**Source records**
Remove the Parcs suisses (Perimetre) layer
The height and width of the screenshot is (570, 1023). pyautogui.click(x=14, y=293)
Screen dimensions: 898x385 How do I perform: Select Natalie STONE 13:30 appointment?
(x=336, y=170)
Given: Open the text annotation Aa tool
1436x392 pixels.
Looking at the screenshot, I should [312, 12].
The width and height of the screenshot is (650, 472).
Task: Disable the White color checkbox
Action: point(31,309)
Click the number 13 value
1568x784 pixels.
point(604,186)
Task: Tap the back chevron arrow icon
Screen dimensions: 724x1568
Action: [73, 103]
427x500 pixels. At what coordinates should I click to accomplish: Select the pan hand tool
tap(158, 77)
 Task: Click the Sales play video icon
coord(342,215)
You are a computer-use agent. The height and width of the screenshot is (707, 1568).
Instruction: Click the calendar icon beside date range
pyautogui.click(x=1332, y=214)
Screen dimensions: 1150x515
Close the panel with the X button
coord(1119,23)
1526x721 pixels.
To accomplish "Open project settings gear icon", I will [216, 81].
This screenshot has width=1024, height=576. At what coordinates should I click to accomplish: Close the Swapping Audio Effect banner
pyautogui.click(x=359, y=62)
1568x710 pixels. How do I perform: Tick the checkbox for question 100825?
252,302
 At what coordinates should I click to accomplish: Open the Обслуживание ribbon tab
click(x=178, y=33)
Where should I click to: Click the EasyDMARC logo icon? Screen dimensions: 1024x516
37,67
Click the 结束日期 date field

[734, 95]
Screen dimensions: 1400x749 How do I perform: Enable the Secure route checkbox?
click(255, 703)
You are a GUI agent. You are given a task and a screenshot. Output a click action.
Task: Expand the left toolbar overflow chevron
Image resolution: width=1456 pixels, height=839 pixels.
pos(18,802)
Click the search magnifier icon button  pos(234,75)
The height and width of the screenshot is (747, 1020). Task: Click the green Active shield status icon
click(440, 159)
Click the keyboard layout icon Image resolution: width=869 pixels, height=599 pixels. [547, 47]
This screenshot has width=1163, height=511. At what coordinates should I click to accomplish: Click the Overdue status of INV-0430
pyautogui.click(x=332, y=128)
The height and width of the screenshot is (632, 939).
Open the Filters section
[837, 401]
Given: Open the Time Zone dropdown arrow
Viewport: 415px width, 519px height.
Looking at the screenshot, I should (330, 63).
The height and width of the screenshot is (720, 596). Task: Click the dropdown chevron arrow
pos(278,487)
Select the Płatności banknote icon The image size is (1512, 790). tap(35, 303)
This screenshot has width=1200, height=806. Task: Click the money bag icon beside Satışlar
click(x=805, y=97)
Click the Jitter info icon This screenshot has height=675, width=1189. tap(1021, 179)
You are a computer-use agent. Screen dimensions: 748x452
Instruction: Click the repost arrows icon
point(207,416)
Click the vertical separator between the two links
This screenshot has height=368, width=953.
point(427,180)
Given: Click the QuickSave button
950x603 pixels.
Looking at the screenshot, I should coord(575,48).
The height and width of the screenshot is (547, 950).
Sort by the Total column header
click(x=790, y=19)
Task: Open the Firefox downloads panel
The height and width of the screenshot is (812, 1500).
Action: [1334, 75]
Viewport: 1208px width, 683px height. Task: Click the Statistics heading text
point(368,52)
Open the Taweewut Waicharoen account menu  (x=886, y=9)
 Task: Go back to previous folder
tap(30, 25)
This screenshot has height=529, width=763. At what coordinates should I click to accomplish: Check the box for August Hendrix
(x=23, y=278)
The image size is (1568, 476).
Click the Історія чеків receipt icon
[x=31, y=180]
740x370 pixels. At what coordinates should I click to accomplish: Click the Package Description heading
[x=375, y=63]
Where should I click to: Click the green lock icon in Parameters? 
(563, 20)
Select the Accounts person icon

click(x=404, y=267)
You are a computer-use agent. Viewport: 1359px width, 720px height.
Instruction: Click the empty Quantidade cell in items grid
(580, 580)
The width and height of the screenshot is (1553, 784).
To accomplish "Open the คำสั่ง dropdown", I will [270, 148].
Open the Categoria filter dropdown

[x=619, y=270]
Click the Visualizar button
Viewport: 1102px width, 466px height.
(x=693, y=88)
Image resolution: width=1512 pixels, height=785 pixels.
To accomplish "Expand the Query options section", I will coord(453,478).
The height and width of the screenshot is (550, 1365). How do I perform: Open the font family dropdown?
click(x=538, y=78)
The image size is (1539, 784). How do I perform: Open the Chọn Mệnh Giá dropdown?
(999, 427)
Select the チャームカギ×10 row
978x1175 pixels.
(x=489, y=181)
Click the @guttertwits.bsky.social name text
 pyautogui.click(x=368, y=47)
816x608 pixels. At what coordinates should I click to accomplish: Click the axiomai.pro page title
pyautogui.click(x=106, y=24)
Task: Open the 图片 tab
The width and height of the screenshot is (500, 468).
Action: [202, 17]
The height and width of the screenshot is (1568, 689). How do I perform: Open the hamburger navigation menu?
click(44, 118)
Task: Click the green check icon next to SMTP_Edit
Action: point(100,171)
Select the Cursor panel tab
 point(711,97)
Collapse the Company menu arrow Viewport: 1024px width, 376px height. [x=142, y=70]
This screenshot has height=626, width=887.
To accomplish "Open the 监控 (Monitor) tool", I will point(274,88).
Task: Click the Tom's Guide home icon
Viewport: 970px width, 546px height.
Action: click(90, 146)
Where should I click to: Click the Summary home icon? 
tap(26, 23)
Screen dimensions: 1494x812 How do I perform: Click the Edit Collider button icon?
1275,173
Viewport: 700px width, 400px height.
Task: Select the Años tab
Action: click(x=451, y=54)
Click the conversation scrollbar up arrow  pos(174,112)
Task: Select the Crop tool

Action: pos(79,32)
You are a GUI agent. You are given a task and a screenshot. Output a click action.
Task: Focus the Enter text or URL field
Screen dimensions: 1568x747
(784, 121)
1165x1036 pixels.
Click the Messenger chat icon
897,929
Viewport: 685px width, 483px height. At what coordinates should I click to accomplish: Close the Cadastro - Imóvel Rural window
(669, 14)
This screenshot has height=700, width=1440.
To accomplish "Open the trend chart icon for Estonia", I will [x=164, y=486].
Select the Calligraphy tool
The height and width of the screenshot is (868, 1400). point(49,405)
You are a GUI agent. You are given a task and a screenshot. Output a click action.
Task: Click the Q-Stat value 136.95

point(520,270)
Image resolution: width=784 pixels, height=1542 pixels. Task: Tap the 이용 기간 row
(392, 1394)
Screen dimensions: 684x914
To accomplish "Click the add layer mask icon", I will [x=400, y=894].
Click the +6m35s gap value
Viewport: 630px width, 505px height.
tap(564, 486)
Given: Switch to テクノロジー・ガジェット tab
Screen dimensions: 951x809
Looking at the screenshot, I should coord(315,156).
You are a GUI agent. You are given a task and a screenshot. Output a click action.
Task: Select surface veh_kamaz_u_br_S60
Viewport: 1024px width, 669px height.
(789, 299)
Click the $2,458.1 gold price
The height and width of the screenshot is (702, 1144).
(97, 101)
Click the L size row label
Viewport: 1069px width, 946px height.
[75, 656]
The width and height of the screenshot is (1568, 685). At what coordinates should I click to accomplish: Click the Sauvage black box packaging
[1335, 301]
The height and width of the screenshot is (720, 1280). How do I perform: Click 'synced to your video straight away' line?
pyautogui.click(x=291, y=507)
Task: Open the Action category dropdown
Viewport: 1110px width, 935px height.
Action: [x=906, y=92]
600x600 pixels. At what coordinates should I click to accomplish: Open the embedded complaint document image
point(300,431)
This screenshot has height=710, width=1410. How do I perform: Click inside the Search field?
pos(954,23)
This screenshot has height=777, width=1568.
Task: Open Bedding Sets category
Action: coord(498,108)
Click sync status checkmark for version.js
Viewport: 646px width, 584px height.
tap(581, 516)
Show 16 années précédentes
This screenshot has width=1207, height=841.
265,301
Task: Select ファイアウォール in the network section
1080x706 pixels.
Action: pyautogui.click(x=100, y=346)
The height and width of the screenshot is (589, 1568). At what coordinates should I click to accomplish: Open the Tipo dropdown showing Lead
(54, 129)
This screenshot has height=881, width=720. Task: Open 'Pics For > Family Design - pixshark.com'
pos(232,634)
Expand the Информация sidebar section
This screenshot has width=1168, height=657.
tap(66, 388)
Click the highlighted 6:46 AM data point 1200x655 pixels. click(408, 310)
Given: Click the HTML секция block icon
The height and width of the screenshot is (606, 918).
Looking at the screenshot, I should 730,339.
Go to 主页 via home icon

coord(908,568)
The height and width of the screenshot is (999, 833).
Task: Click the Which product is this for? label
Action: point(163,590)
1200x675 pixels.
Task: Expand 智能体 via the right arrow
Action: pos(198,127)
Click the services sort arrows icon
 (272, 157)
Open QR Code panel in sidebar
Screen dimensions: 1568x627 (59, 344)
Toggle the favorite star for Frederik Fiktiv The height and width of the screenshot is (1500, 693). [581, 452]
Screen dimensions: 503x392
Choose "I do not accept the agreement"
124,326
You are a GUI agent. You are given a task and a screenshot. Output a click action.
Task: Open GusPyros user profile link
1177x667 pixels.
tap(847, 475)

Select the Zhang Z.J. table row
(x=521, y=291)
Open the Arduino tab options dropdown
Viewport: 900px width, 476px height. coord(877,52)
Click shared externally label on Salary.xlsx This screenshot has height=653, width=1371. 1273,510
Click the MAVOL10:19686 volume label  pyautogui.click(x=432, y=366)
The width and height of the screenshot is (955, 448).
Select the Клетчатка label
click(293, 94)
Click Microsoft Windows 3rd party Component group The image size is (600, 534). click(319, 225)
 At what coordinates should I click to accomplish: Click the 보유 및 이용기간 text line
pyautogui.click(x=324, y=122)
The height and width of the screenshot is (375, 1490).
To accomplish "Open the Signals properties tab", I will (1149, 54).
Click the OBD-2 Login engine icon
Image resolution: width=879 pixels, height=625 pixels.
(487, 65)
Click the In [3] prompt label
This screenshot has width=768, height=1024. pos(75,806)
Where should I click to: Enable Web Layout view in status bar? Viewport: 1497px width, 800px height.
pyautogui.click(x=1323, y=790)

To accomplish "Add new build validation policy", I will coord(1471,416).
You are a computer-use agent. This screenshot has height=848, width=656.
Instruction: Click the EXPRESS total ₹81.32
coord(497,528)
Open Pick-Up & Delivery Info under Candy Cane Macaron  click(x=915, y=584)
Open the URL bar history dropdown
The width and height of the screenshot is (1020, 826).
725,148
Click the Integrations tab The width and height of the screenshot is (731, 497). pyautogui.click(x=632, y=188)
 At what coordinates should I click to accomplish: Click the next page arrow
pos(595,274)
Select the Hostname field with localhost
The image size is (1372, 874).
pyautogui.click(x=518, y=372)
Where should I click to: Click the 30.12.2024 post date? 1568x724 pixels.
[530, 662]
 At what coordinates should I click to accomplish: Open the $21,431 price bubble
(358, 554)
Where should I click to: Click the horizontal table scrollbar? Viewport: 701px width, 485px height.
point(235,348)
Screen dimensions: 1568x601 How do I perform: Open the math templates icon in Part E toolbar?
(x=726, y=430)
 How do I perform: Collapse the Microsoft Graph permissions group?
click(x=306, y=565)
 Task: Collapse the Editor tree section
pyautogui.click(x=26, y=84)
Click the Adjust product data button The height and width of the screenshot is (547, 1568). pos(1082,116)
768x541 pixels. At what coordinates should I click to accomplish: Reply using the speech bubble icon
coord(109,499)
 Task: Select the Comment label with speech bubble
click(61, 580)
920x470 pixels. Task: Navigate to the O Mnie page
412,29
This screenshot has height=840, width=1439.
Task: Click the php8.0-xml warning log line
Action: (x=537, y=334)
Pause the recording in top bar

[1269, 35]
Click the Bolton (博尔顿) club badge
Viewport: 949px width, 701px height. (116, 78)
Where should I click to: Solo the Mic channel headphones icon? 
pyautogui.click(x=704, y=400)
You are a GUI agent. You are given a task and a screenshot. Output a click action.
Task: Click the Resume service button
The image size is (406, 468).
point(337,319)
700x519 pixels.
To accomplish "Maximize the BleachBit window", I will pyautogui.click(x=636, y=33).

**THE TASK**
Copy the lines above exactly. Start with the line containing "Click the highlighted", end with the line containing "Open the URL bar history dropdown", and include both.

**SOLVED PROBLEM**
Click the highlighted 6:46 AM data point 1200x655 pixels. click(408, 310)
Given: Click the HTML секция block icon
The height and width of the screenshot is (606, 918).
Looking at the screenshot, I should 730,339.
Go to 主页 via home icon

coord(908,568)
The height and width of the screenshot is (999, 833).
Task: Click the Which product is this for? label
Action: point(163,590)
1200x675 pixels.
Task: Expand 智能体 via the right arrow
Action: pos(198,127)
Click the services sort arrows icon
 (272, 157)
Open QR Code panel in sidebar
Screen dimensions: 1568x627 (59, 344)
Toggle the favorite star for Frederik Fiktiv The height and width of the screenshot is (1500, 693). [581, 452]
Screen dimensions: 503x392
Choose "I do not accept the agreement"
124,326
You are a GUI agent. You are given a task and a screenshot. Output a click action.
Task: Open GusPyros user profile link
1177x667 pixels.
tap(847, 475)

Select the Zhang Z.J. table row
(x=521, y=291)
Open the Arduino tab options dropdown
Viewport: 900px width, 476px height. coord(877,52)
Click shared externally label on Salary.xlsx This screenshot has height=653, width=1371. 1273,510
Click the MAVOL10:19686 volume label  pyautogui.click(x=432, y=366)
The width and height of the screenshot is (955, 448).
Select the Клетчатка label
click(293, 94)
Click Microsoft Windows 3rd party Component group The image size is (600, 534). click(319, 225)
 At what coordinates should I click to accomplish: Click the 보유 및 이용기간 text line
pyautogui.click(x=324, y=122)
The height and width of the screenshot is (375, 1490).
To accomplish "Open the Signals properties tab", I will (1149, 54).
Click the OBD-2 Login engine icon
Image resolution: width=879 pixels, height=625 pixels.
(487, 65)
Click the In [3] prompt label
This screenshot has width=768, height=1024. pos(75,806)
Where should I click to: Enable Web Layout view in status bar? Viewport: 1497px width, 800px height.
pyautogui.click(x=1323, y=790)

To accomplish "Add new build validation policy", I will coord(1471,416).
You are a computer-use agent. This screenshot has height=848, width=656.
Instruction: Click the EXPRESS total ₹81.32
coord(497,528)
Open Pick-Up & Delivery Info under Candy Cane Macaron  click(x=915, y=584)
Open the URL bar history dropdown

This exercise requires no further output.